I have setup an amazon load balancer to publish access log to s3. The only problem now is that it creates multiple files, instead of one file that contains all access for maybe a day.
Poking around I found this documentation which states that:
Elastic Load Balancing publishes a log file for each load balancer node every 5 minutes.
This is super inconvenient. Because it means in a day I will have many tiny log files with log entries, instead of 1 log files with all the log entries.
I have tried finding in the documentation if it is possible to change this and so far, I have not found how.
Does anyone know how to do this? How to modify the publication frequency (I might want to change it to 10 minutes instead of 5 minutes) but most importantly how to have the log files published to one single file.

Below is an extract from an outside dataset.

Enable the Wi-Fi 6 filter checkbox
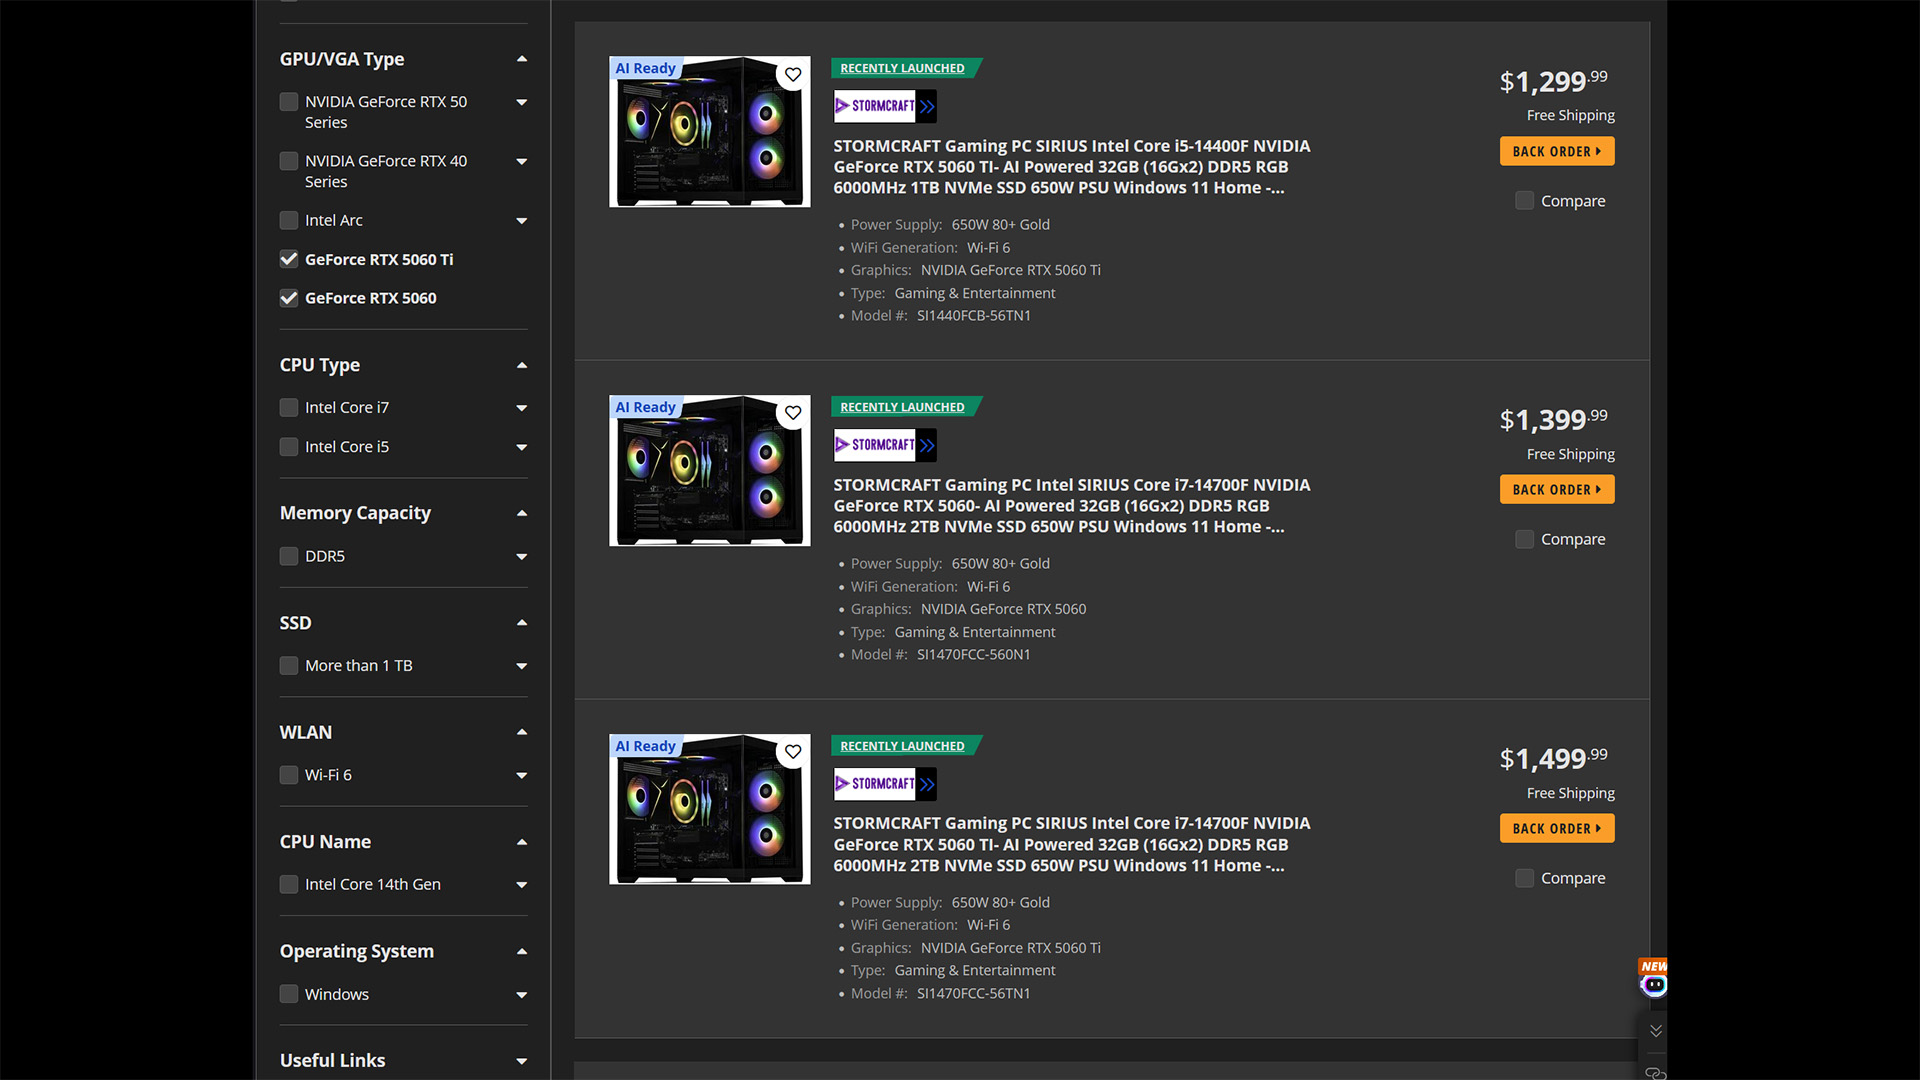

To the best of my knowledge, there's no super-secret undocumented API call that will let you change the log frequency. So here are a couple of alternatives:
This is, imo, the best solution: you can write SQL queries that slice up your data for analysis. The Athena docs describe how to configure this, for ALB as well as other data sources.
You can download the files to a temporary directory, then combine them into a single file:
mkdir /tmp/$$
aws s3 cp --recursive s3://bucket/prefix/AWSLogs/aws-account-id/elasticloadbalancing/region/yyyy/mm/dd/ /tmp/$$
zcat /tmp/$$/* > access.log
rm -rf /tmp/$$
If you're definitely want actual files, then a Lambda is imo the easiest way to combine them. I would trigger it at midnight, identify all of the files for the previous day (they have a date-stamped prefix), and combine them into one large file. I'd probably write in Java, because I think it's a little easier to stream data to S3 with Java (versus Python, which is my primary Lambda language).
Or, you could probably Google for someone else's implementation of this.